Sony uses critics to sell Da Vinci Code

Sony uses critics to sell Da Vinci Code

Sony Pictures is the company behind the “Da Vinci Code” movie, which along with the book has been heavily criticized for presenting a mythology about Christ and the Church as fact. So how does Sony deal with all the criticisms? They set up a web site and ask critics to contribute essays.

The site, thedavincichallenge.com, will post essays by about 45 Christian writers, scholars and leaders of evangelical organizations who will pick apart the book’s theological and historical claims about Christianity.

At first blush it sounds like a very fair and open-minded thing to do, except we have to ask the question, “What is Sony’s motivation?” First and foremost, they want to sell tickets and what better way to increase ticket sales than to convince people who would otherwise picket and boycott the movie—a la “The Last Temptation of Christ”—to instead come to the movie and examine it for its flaws.

In fact, Sony appears to have convinced one of these critics to encourage people to see the movie.
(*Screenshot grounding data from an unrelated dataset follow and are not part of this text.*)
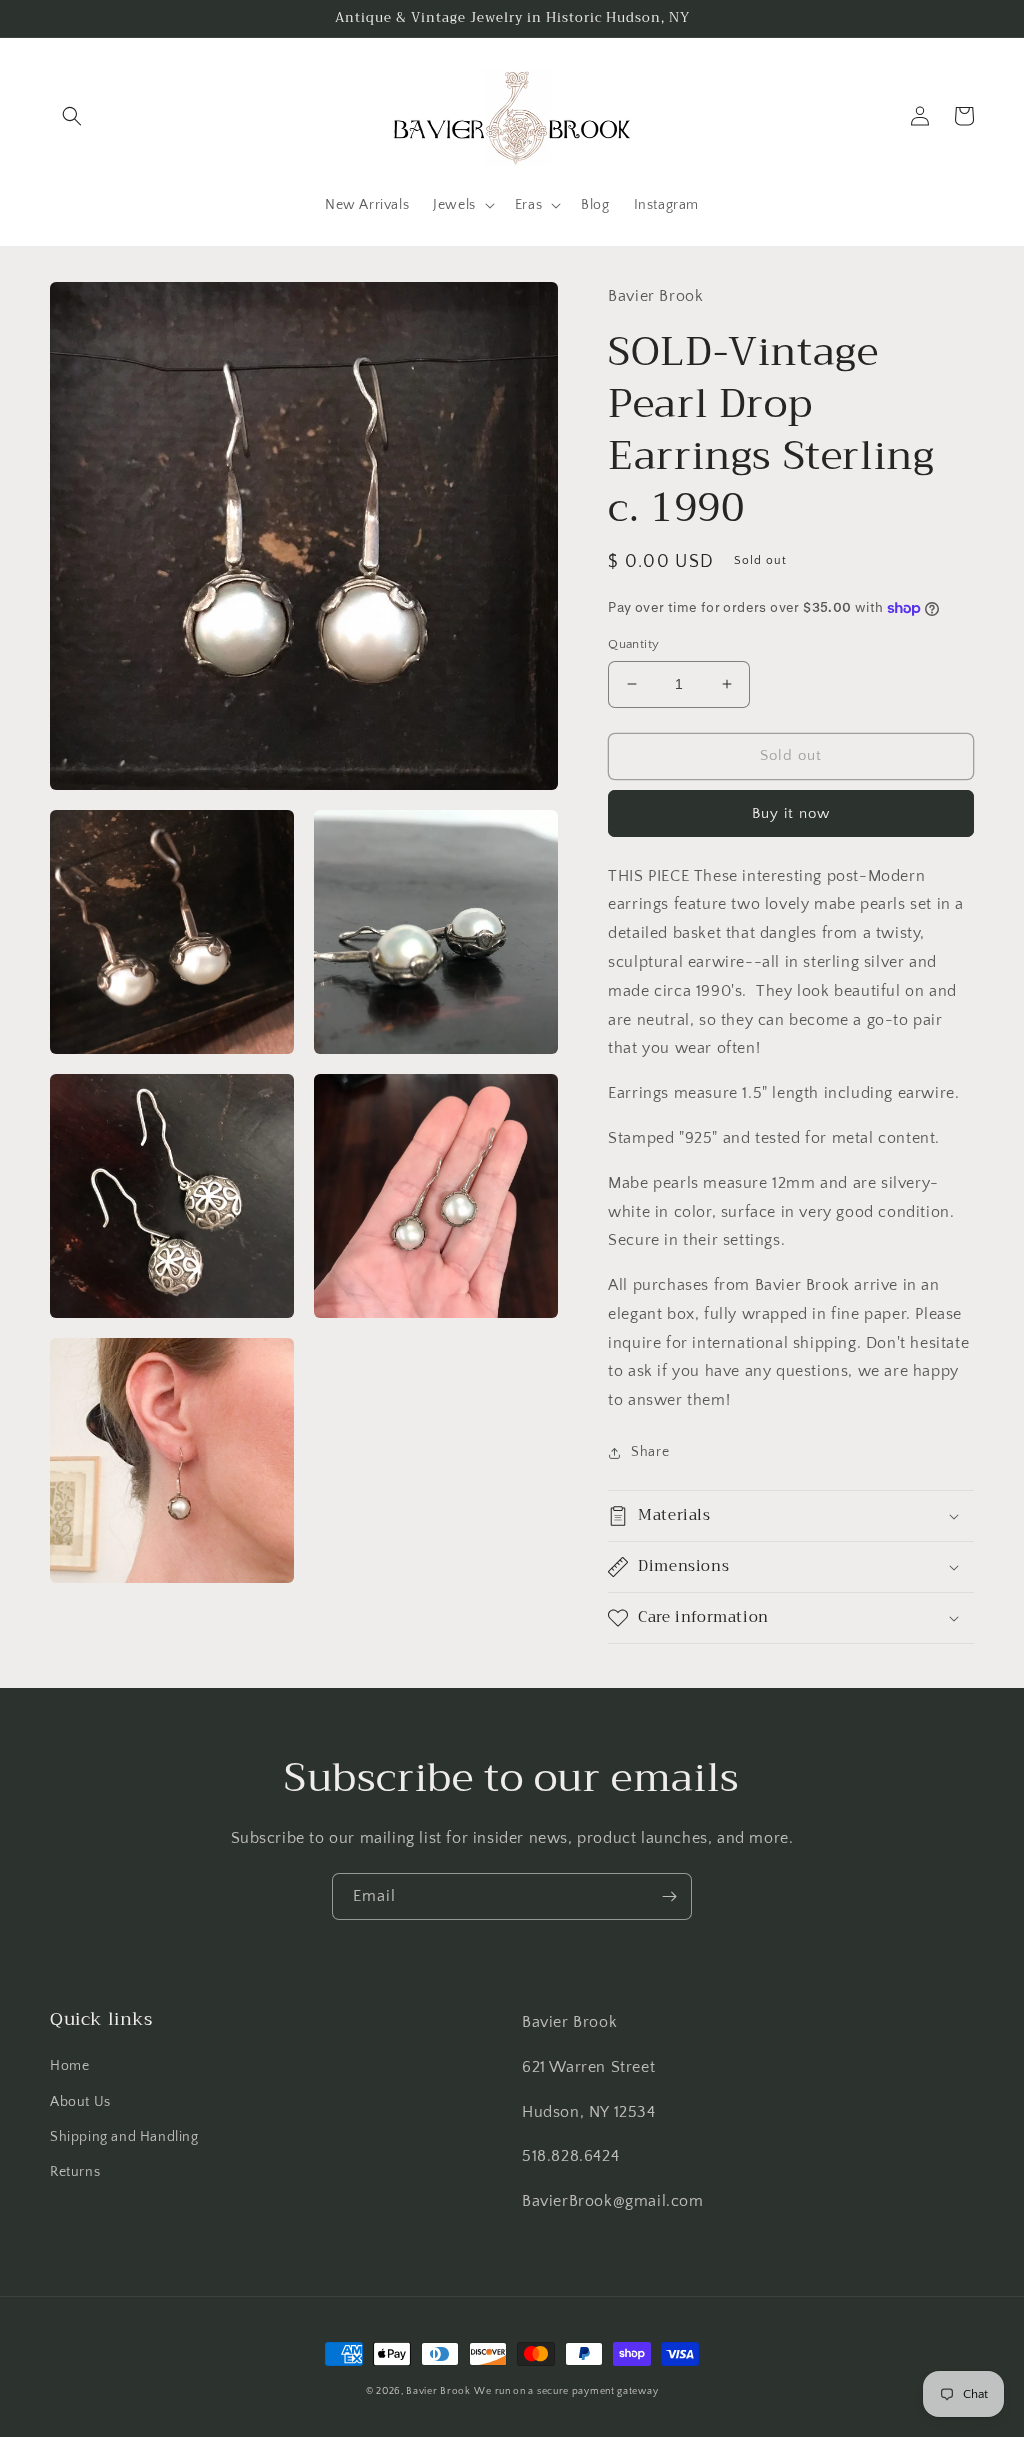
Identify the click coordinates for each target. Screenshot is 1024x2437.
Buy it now (791, 813)
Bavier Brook (438, 2391)
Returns (75, 2172)
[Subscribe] (669, 1896)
Dr. Mouw, who contributed an essay on, “Why Christians Ought to See the Movie,” said: “It’s going to be water cooler conversation, so Christians need to take a deep breath, buy the book and shell out the money for the movie. Then we need to educate Christians about what all this means. We need to help them answer someone who says, ‘So how do you know Jesus didn’t get married?’”
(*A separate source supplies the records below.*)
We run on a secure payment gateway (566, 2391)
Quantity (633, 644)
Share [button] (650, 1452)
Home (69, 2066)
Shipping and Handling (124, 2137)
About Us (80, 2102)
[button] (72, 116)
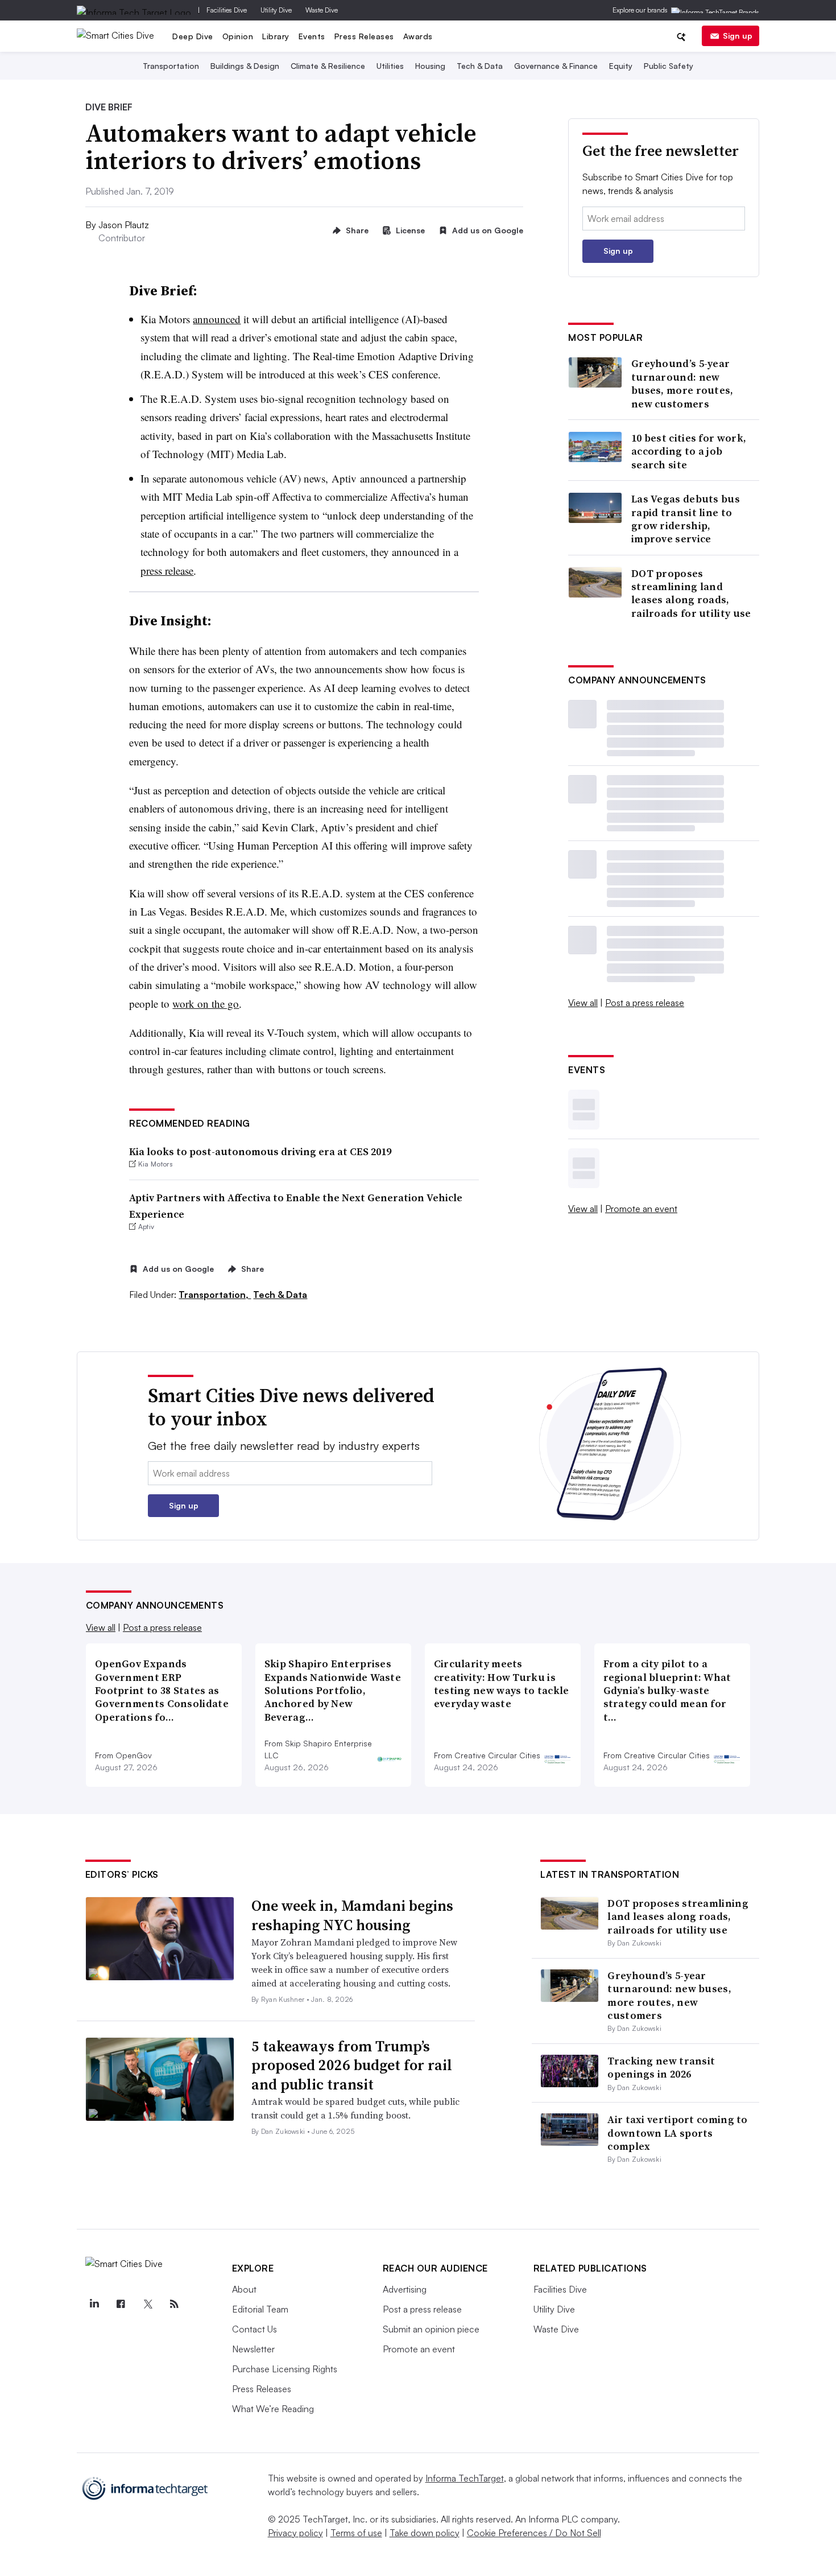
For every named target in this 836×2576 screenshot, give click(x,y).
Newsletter (253, 2349)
I don’t need to see the movie to answer that question. And thankfully people like Carl Olson and Sandra Misel and Amy Welborn have done the dirty work of reading the book and outlining why it’s a load of hooey.

I’d rather not play into Sony’s hands and reward them for making a movie that attacks my Church and my God. Too bad these 45 Evangelical writers didn’t see they were being played.